Por Joaquim de Carvalho, compartilhado por DCM –
Moro, talvez se antecipando a alguma acusação, disse que havia condicionado sua nomeação para o Ministério da Justiça à garantia de que sua família seria amparada com “pensão” caso alguma coisa lhe acontecesse.
Como não há previsão legal para esse tipo de “pensão”, Moro solicitou vantagem indevida, o que é tipificado pelo Código Penal.

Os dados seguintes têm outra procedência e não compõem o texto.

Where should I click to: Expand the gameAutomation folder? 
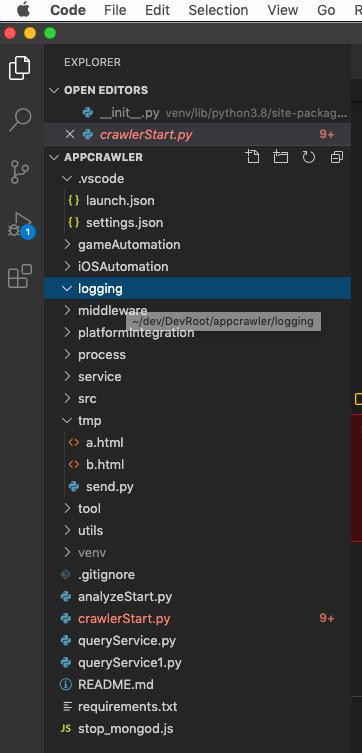67,244
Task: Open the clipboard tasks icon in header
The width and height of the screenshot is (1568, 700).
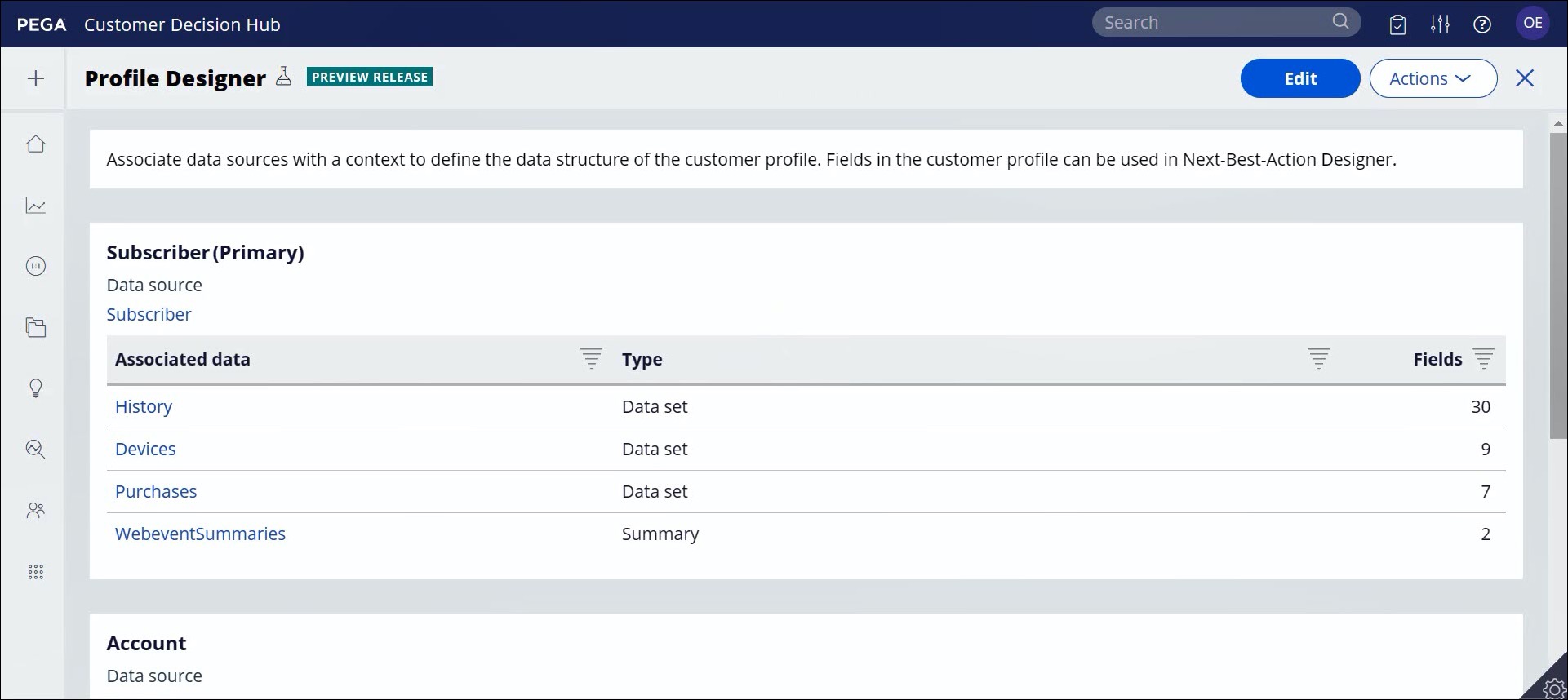Action: click(1397, 24)
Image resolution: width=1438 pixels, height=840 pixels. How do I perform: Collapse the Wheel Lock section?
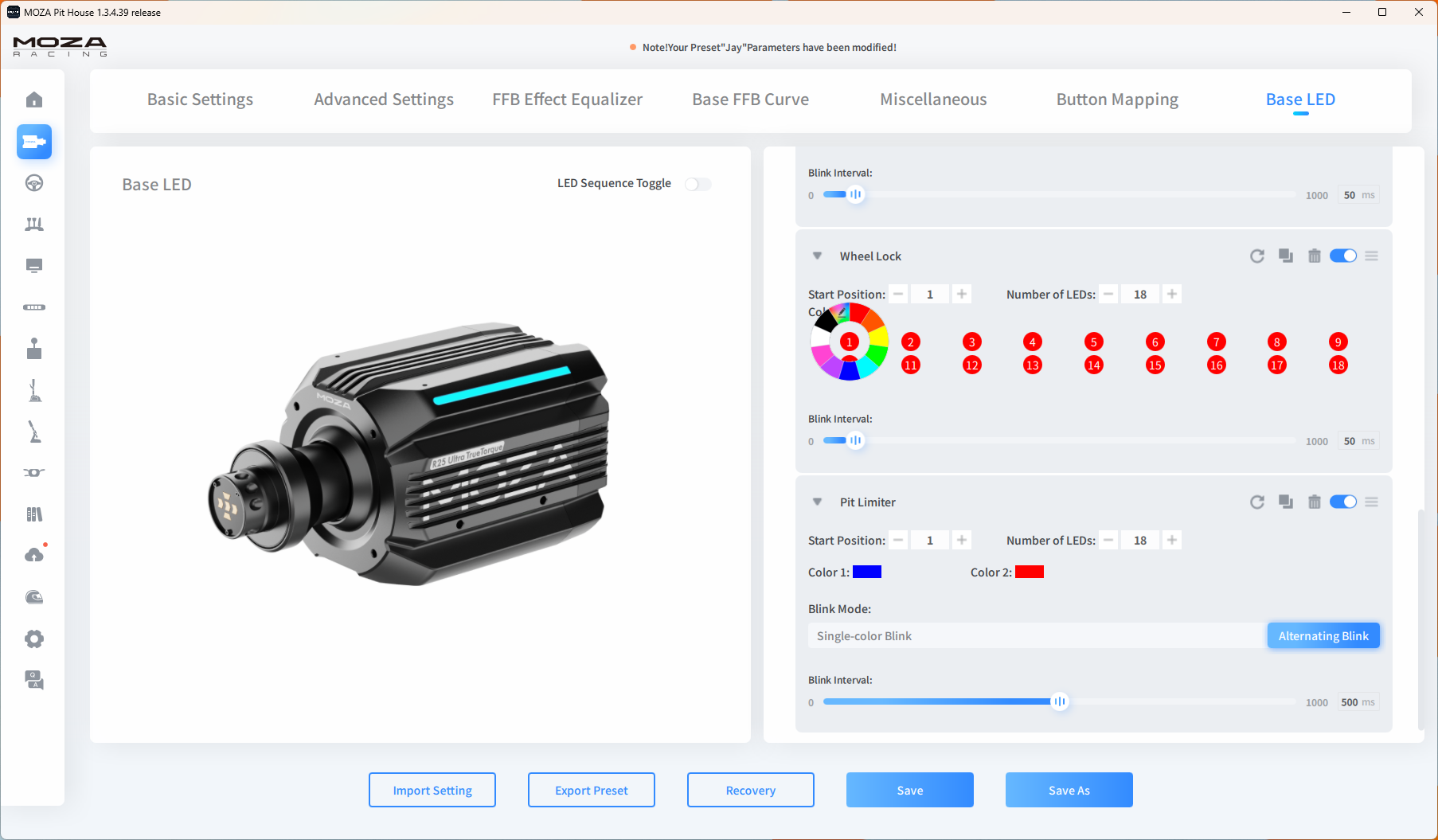817,256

Está no artigo 317, que define a corrupção passiva:
“Solicitar ou receber, para si ou para outrem, direta ou indiretamente, ainda que fora da função ou antes de assumi-la, mas em razão dela, vantagem indevida, ou aceitar promessa de tal vantagem: Pena – reclusão, de 2 (dois) a 12 (doze) anos, e multa.”
Um fato agravante é que Moro era juiz quando, segundo confessou, fez essa solicitação. Logo depois é que se demitiu da magistratura, depois de 22 anos na função.

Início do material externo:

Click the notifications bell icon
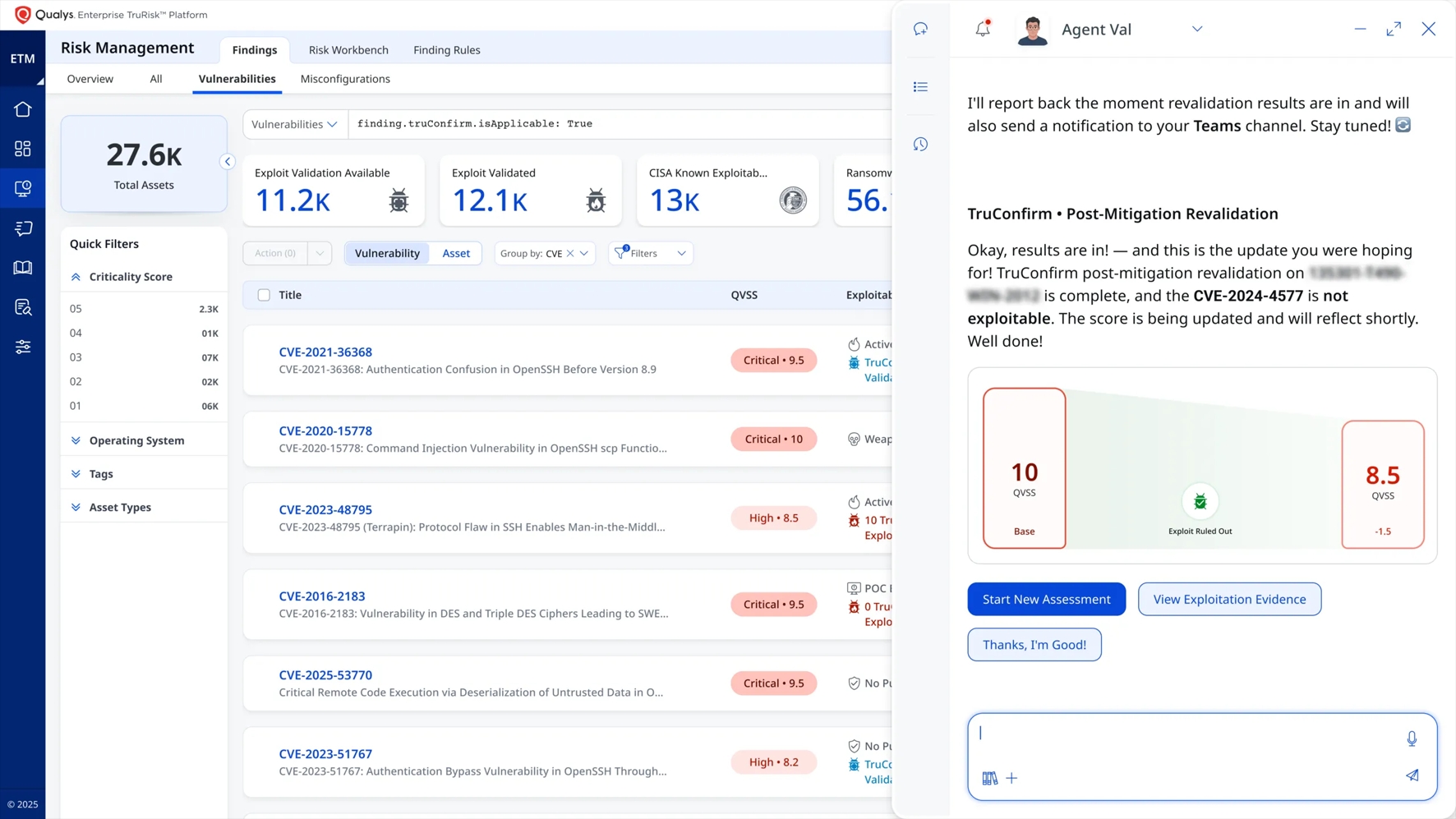 coord(983,30)
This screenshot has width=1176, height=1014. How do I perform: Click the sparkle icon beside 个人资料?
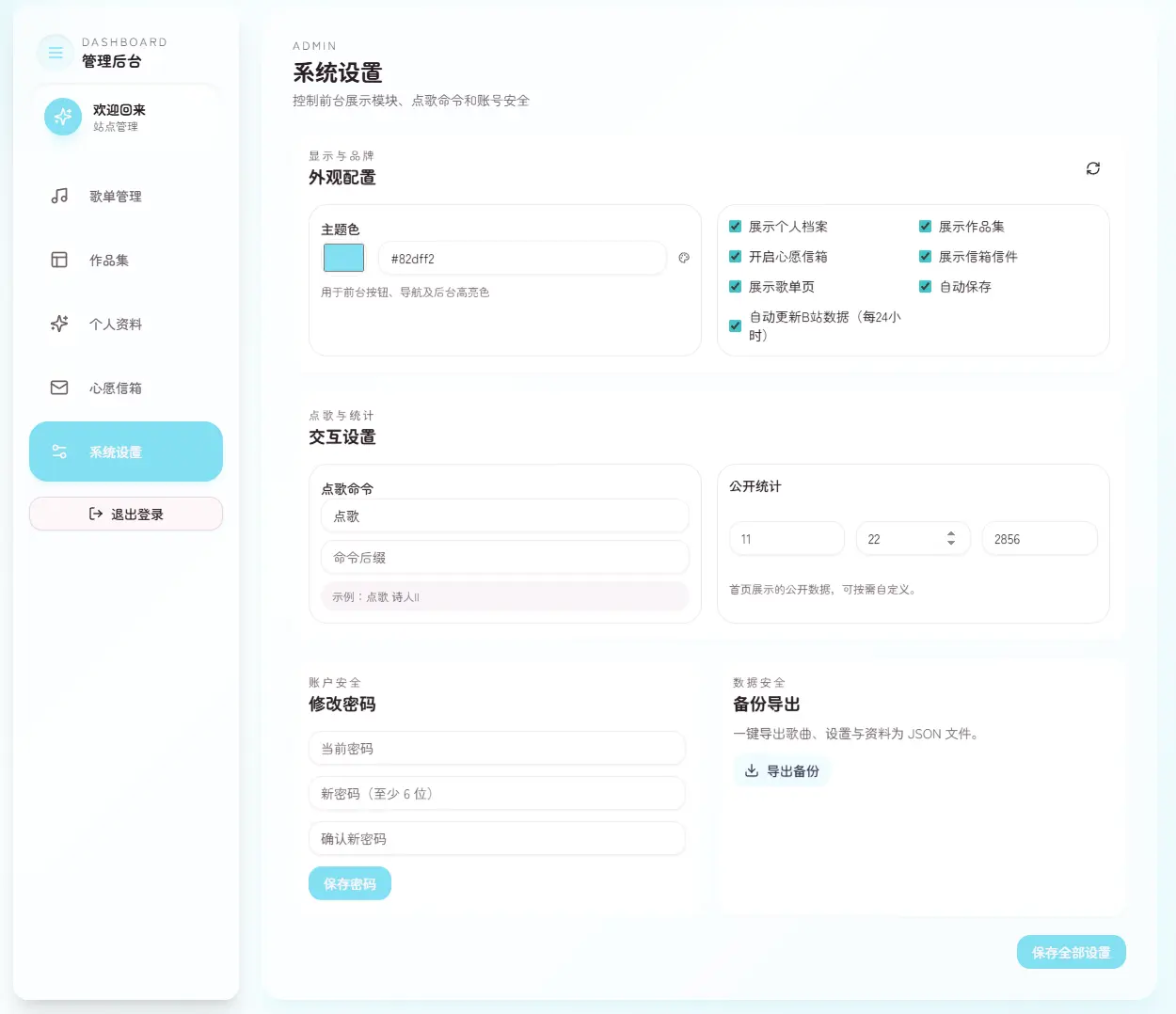coord(58,324)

Em seu pronunciamento, Moro disse:
Tem uma única condição que coloquei, que revelo agora, eu disse que como eu estava abandonando minha carreira de 22 anos da magistratura e contribui 22 para a previdência e pedi que se algo me acontecesse, que minha família não ficasse desamparada sem uma pensão. Foi a única condição que coloquei para assumir a posição no Ministério.

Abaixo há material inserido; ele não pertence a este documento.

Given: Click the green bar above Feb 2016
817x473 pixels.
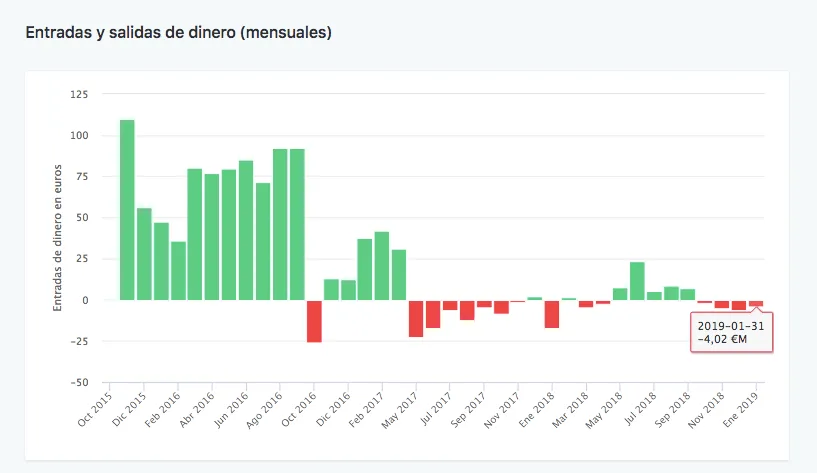Looking at the screenshot, I should pos(178,270).
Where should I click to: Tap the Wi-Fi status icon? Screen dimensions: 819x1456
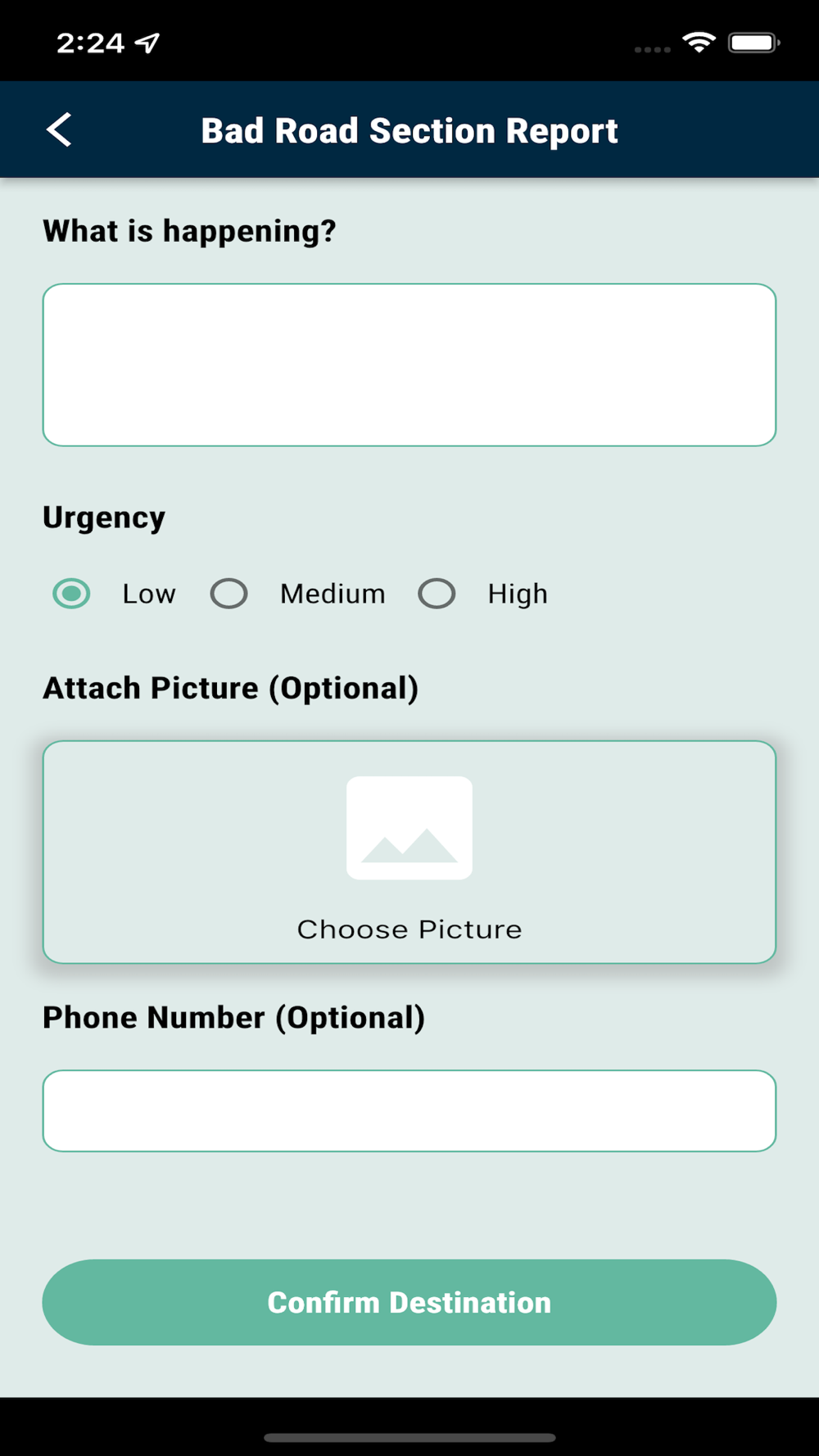click(x=699, y=43)
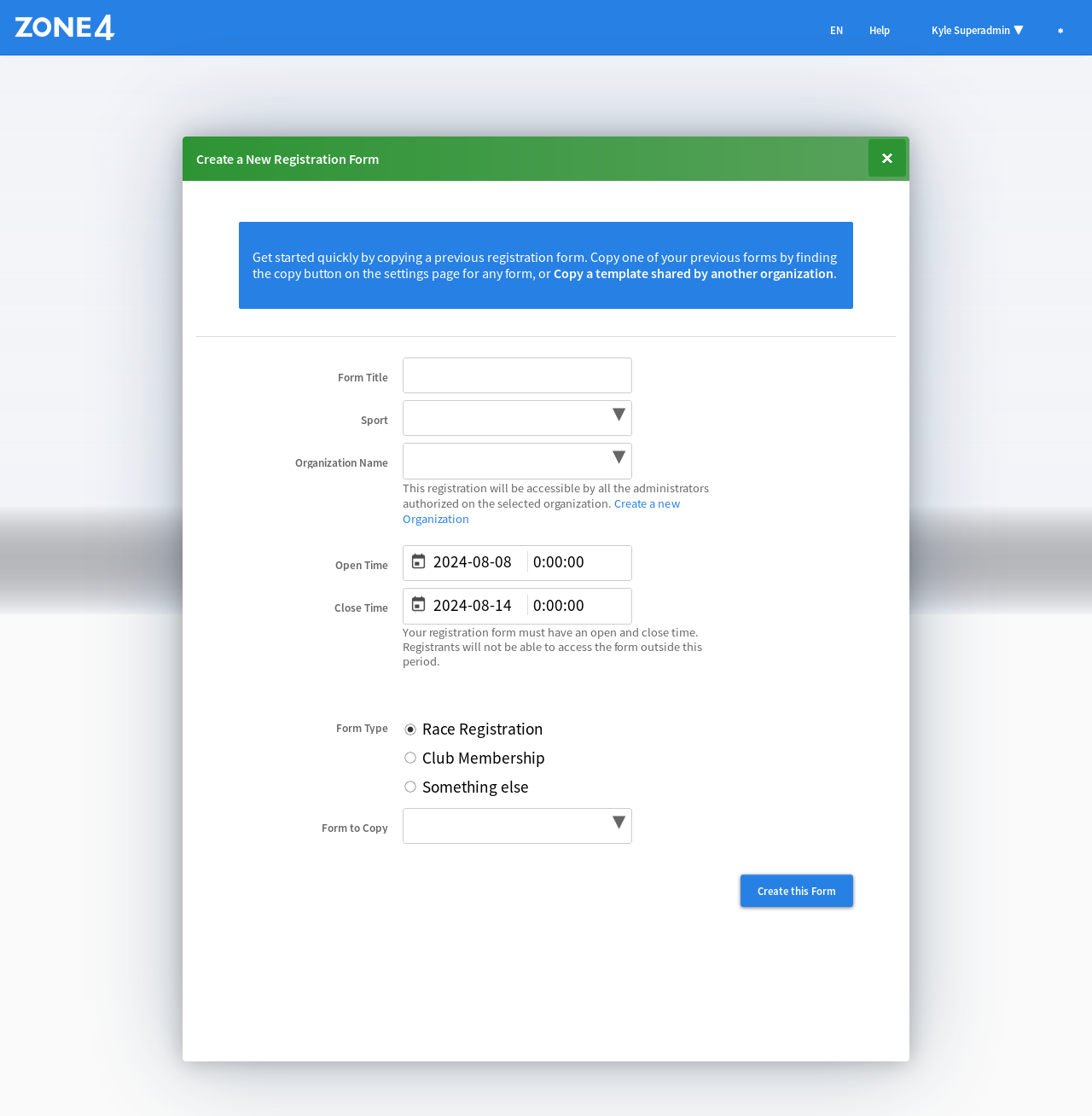Click the Create this Form button
This screenshot has height=1116, width=1092.
796,891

É provável que ele tenha tido essa conversa na presença do banqueiro milionário Paulo Guedes, que o levou à presença de Bolsonaro para que o martelo fosse batido.
Fica a suspeita de que Guedes teria assumido esse compromisso — ou pago antecipadamente —, já que não existe lei que justifique pensão a quem sequer tinha assumido o cargo.
Por sua vez, considerando como verdadeiros os relatos de Sergio Moro, Bolsonaro praticou, em princípio, os crimes que foram citados pelo procurador-geral da república, Augusto Aras.
No pedido de instauração de inquérito que encaminhou para o Supremo Tribunal Federal, Aras escreveu:
A dimensão dos episódios narrados, especialmente os trechos destacados, revela a declaração de Ministro de Estado de atos que revelariam a prática de ilícitos, imputando a sua prática ao Presidente da República o que, de outra sorte, poderia caracterizar igualmente o crime de denunciação caluniosa.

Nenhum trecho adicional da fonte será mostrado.